- _Exercise description_: Look through the data and write out every line with the word "Locate" in it.

- _Material supplied_:
-- Opening Marker --

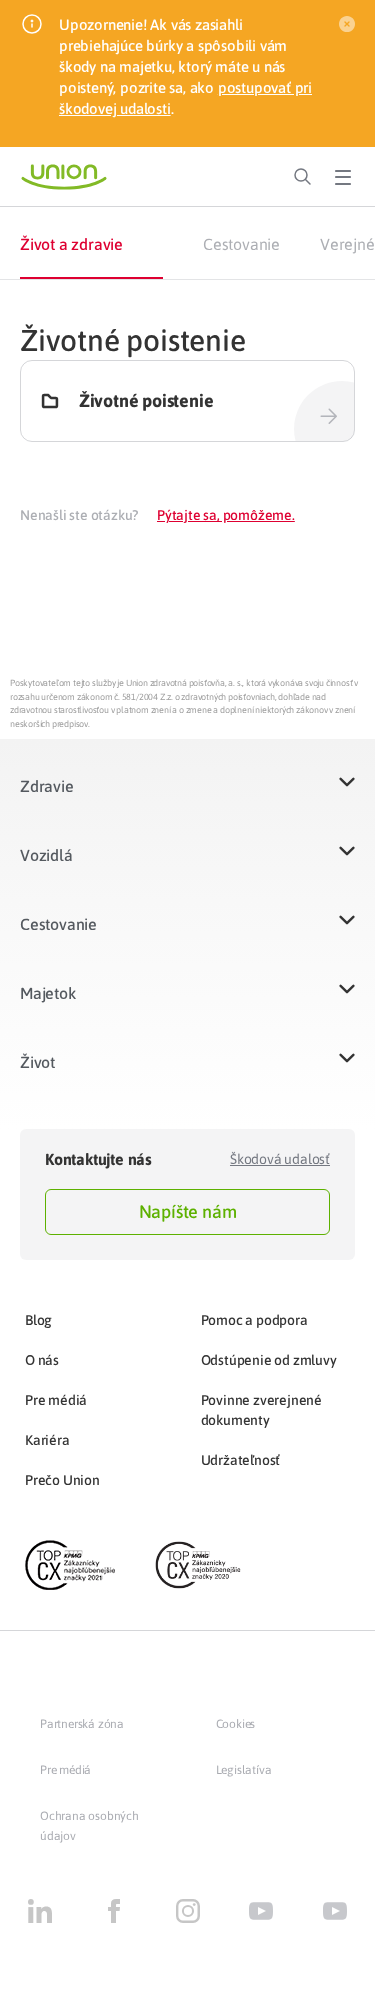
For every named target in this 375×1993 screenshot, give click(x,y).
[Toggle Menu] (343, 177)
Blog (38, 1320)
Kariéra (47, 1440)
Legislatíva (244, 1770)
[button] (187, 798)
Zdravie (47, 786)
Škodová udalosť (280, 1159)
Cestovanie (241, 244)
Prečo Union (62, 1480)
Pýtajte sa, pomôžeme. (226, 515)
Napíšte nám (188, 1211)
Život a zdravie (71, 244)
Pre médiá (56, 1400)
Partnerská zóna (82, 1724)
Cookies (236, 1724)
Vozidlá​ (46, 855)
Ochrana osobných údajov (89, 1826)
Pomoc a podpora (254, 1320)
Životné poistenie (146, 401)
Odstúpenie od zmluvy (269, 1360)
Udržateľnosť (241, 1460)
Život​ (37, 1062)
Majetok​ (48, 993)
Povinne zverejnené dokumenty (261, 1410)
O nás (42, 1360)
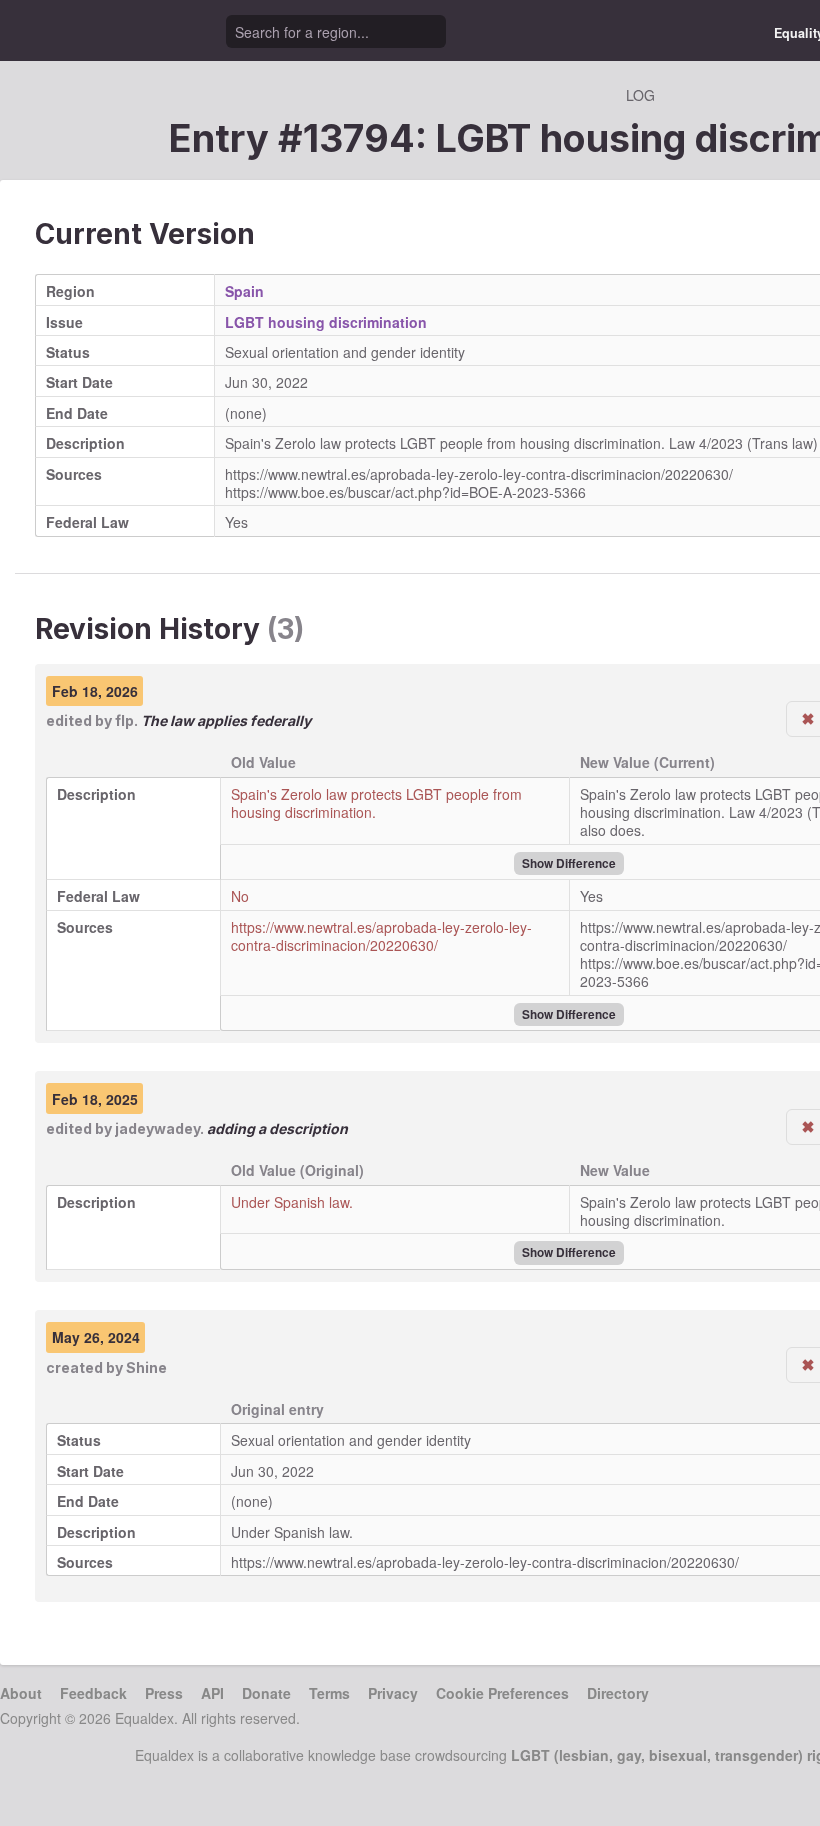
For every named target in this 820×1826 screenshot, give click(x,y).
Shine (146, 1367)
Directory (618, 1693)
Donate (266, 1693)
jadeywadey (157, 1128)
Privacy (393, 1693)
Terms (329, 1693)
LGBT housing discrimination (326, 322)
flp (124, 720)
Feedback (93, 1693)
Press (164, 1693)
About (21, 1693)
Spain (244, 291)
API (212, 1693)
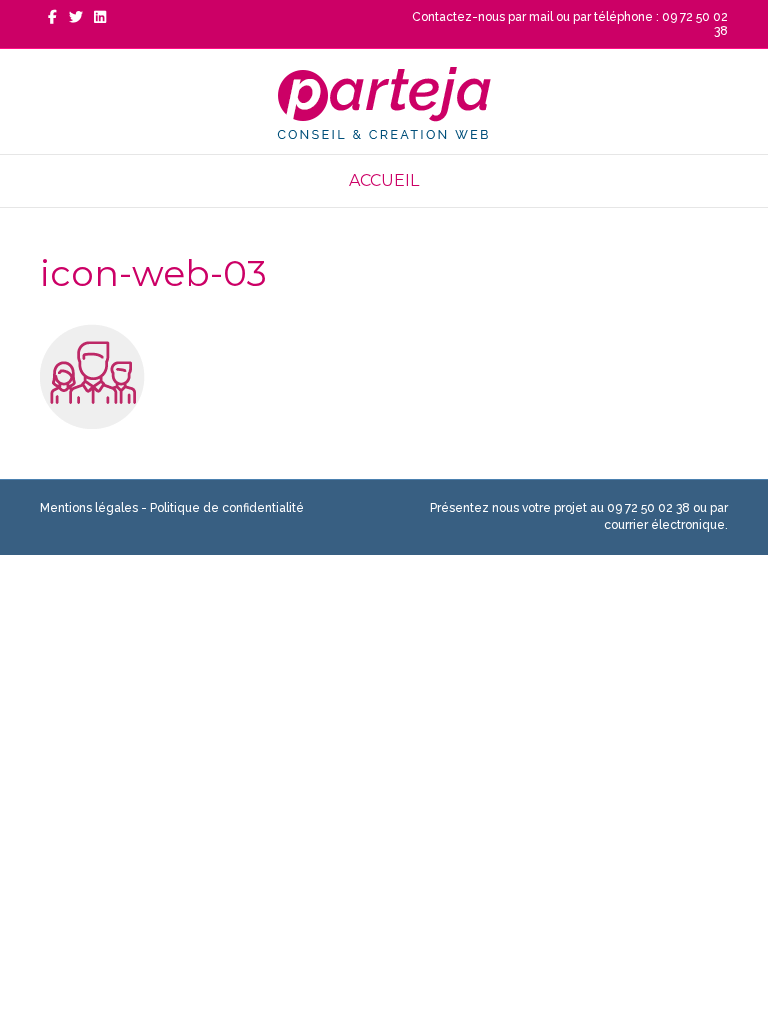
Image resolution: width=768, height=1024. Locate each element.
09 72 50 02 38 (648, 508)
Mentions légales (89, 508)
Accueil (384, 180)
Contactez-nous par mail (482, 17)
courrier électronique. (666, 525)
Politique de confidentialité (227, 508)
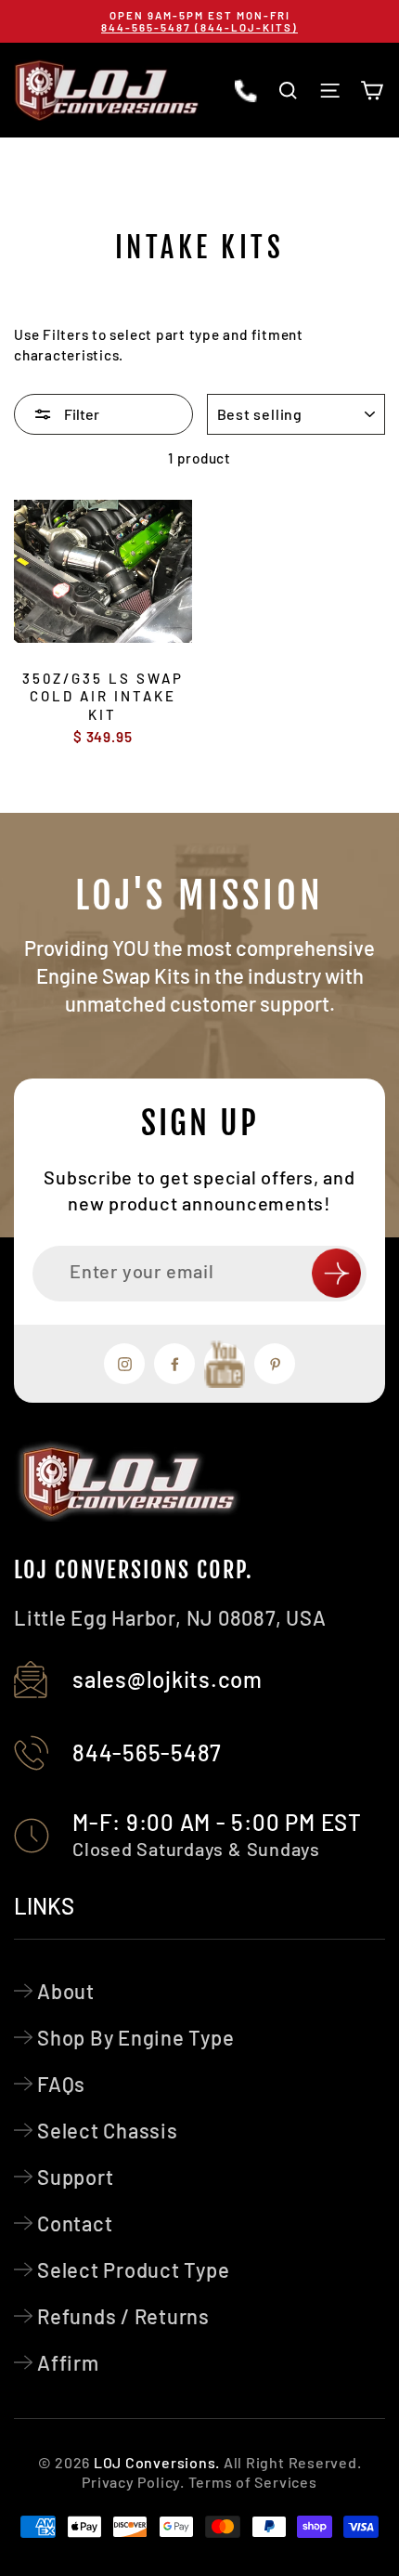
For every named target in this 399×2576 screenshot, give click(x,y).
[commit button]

-- Closing Marker --
-- Opening Marker --

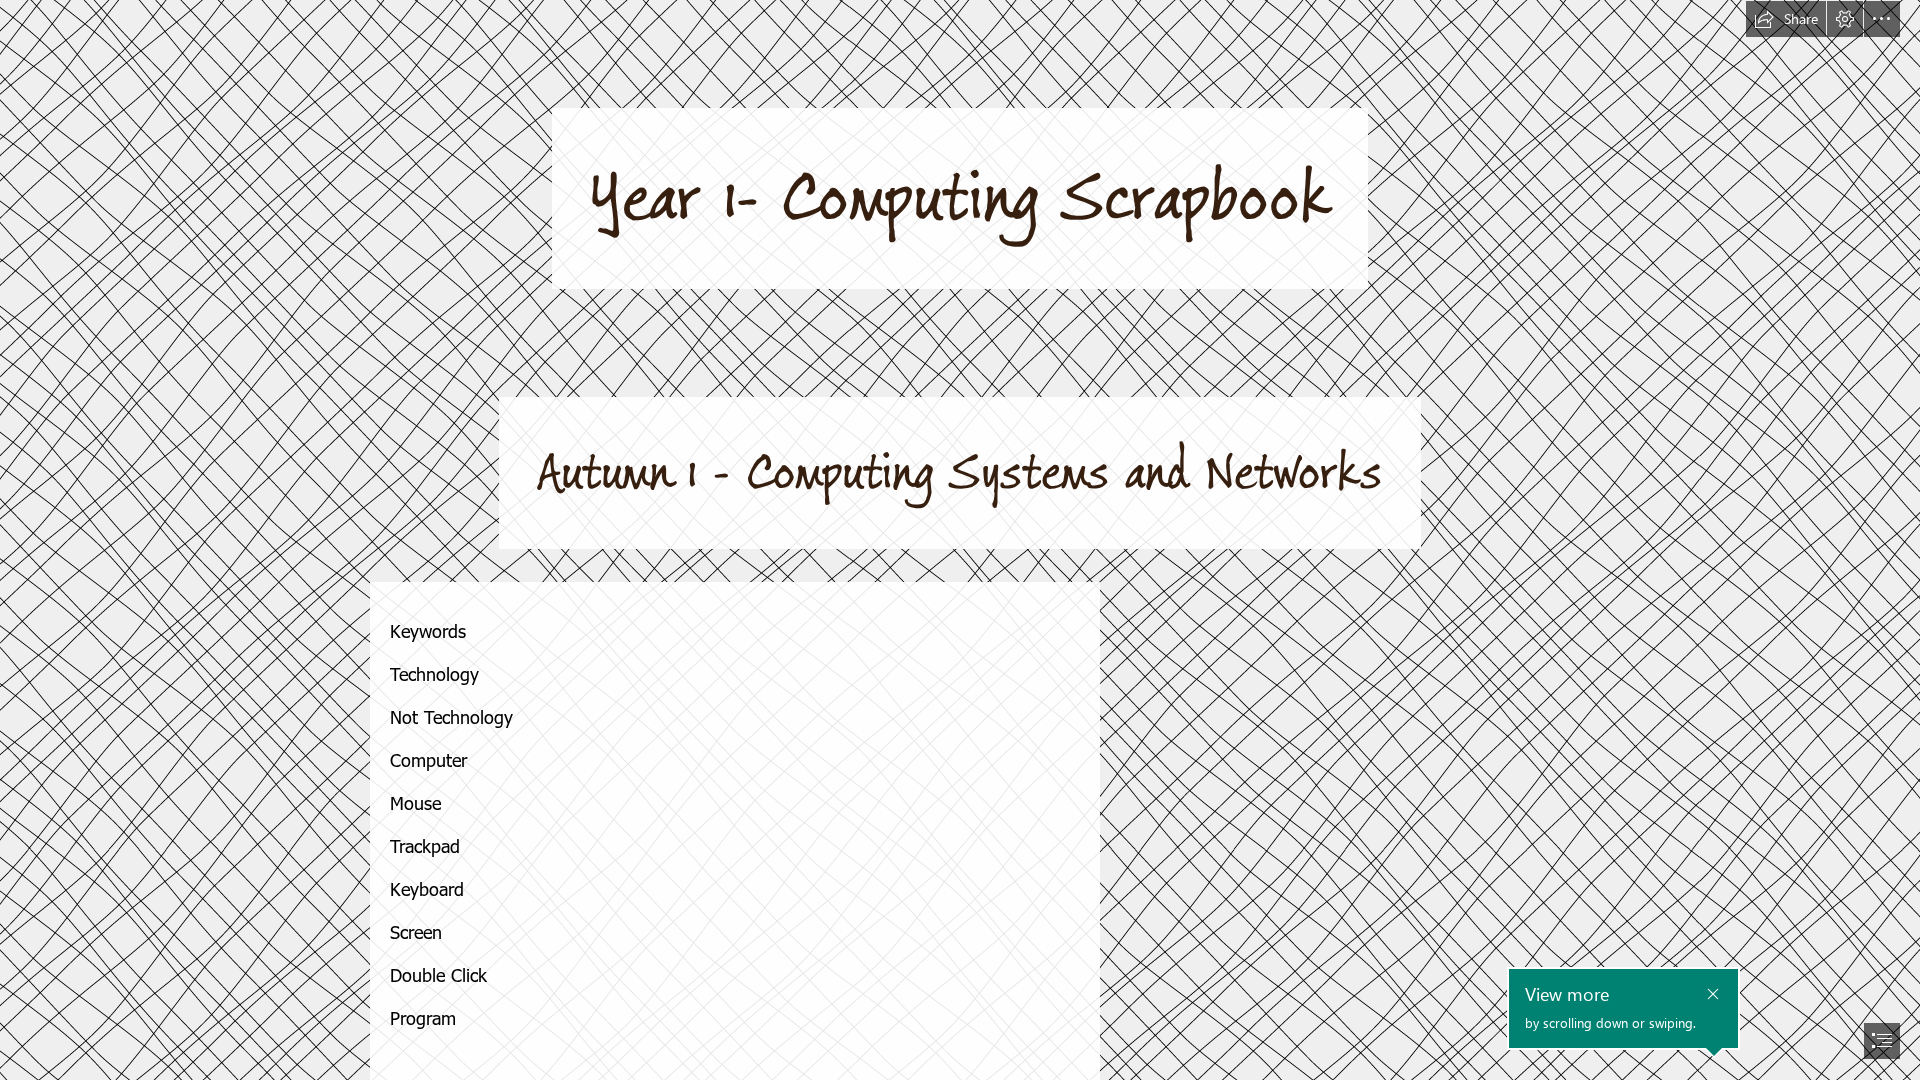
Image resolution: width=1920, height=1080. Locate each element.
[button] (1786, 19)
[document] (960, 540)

-- Closing Marker --

- _Answer to the exercise_:
Image resolution: width=768, height=1024. Locate each element.
Image resolution: width=1920, height=1080. Locate each element.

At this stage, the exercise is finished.